With some doing he talked the ballplayers into letting Alfred, Jimmy, and Karel shag balls during batting practice. They rushed the field beaming when he told them, seeing why Braun had hinted that they should bring along their mitts. Karel was going to show off for Anna. She’d see what he was up to all the time after school, why he didn’t come back to her and the attic.
Out in the field Karel sprinted and jumped and snapped the ball from the ether with his leather. He made sense out there. Grown men in wool getups shouted out his talent as he ran down a fly and launched the ball back to the dirt. It was fun. Even the first time he caught a screaming liner, when the ball stung his palm so much—using an infielder’s glove where it wasn’t suited—that he threw the glove down and hopped with his hands between his thighs to make the pain go away. Even in his short pants and the flapping sleeves of a white flannel, he belonged out there. Anna might not understand the rules, but she should understand her brother. She’d see him the way the boys on Clandish saw him. The way he outran his awkward friends. The way his hair shimmered in the breeze, the way his shoulders widened as he caught his breath, or standing back in the grass, legs apart, knees bent, his eyes unblinking toward the backstop waiting for the smack and zip of a batted ball, until one came to him, like it wanted to be caught in his webbing, like it needed to be. And he was still new to the game, which made everything more exciting. If he kept improving, who knew where baseball could take him.
Some players took a liking to Karel. The Sutez brothers, George and Bill, who were captains of the team. They played pepper with him, as a goof, smacking a ball around at close range to see who had quick hands—something Karel had trained at with his friends. He could keep up with the men, and they liked him more once they saw how soft his hands were. Bill Sutez was handsome and well built. He had all his teeth and they were straight, not a minor accomplishment for a guy who liked to brawl like Bill did—although his ears were stretched back more horizontal than what looked normal and were cauliflowered, so not all was right. During batting practice Bill lounged in the dirt near the on-deck circle and dared hitters to foul one off his chin, laughing louder each time a ball missed him. George Sutez was the older brother, the catcher. He perked his lips when in concentration, showing off his front teeth like he was simple. The guys called him Ducky because of the way he waddled behind the plate, more comfortable in a crouch than standing upright.
Karel held his own during pepper. He couldn’t help laughing at what anyone said to him afterwards, he was so happy, with Anna watching up behind the chicken wire in the grandstand. He couldn’t contain himself on the ride home, bouncing from bench to bench on the streetcar. Anna kept telling him to sit down and be quiet. She was ashamed at how he acted, her cheeks red, how she couldn’t look any of the other passengers in the eye. Karel knew something was wrong.
She confined herself to the sofa the whole week after. Sulking, Karel thought. Jealous of what he could do. He bugged Anna to go outside. To meet some girls, nice ones she would get along with, not like some of the mad Irish lasses he tangled with at school. She didn’t feel up to it, she claimed. She was too tired. She had her own plans. Karel believed otherwise, that the idea of enjoying herself was frightening. She’d blossom too if she was free like Karel. The more her arts filled up the attic, he noticed, the sicker she became. Her work evolved into stranger and stranger forms. More abstract, more sinister.
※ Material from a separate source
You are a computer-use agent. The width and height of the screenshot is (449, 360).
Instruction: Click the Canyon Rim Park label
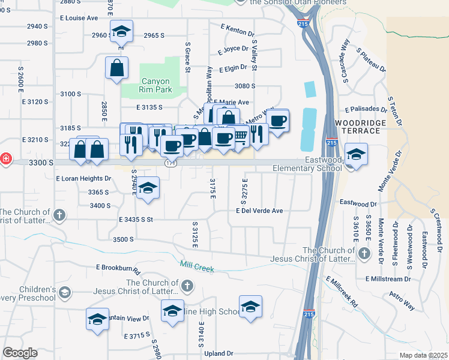click(x=155, y=85)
Karel would have to come up with something that would save her.
After he beat the tar out of the Cypriot, Jake asked for an election job and Tom Dennison gave him one. Everybody on Clandish heard about this. A story too good to not repeat. How Jake got in good with the Old Man by taking out the Cypriot, and how Jake owed everything he could give to Dennison from then on. Not only had Jake been shuffled around the police and any charges they might bring, he’d been promoted. With Tom Dennison to thank.
So Jake and his crew worked franticly through winter. They did spoils. They played tricks on reformers and the reformers’ friends. They made speeches and shouted down speechmakers who were against them. It was an election year, 1918. They canvassed every day. Billy Nesselhous (number two in the organization) was their professor. Machine lieutenants ran from job to job, man to man, house to house. They pranked stodgy old men in uptown mansions who opposed the machine ticket. They slurred anyone who disagreed with them. Made false reports and bribed officials. Occupied street corners. Flaunted unrefinement. Jabbered a pitch in the muck of the river flats to convince the drunk and desperate that any new politics would be bad news for dirty habits everywhere. There were plenty of old tricks, like expanding voter rolls with the names of the dead in the Mormon cemetery. They devised their own too, like uprooting the Liberty Gardens of ladies’ club presidents. If Jane Addams or Fighting Bob La Follette came to town, or if the archbishop of the Roman Catholics wanted to obstruct, every lieutenant would be there to jeer when the machine needed him to.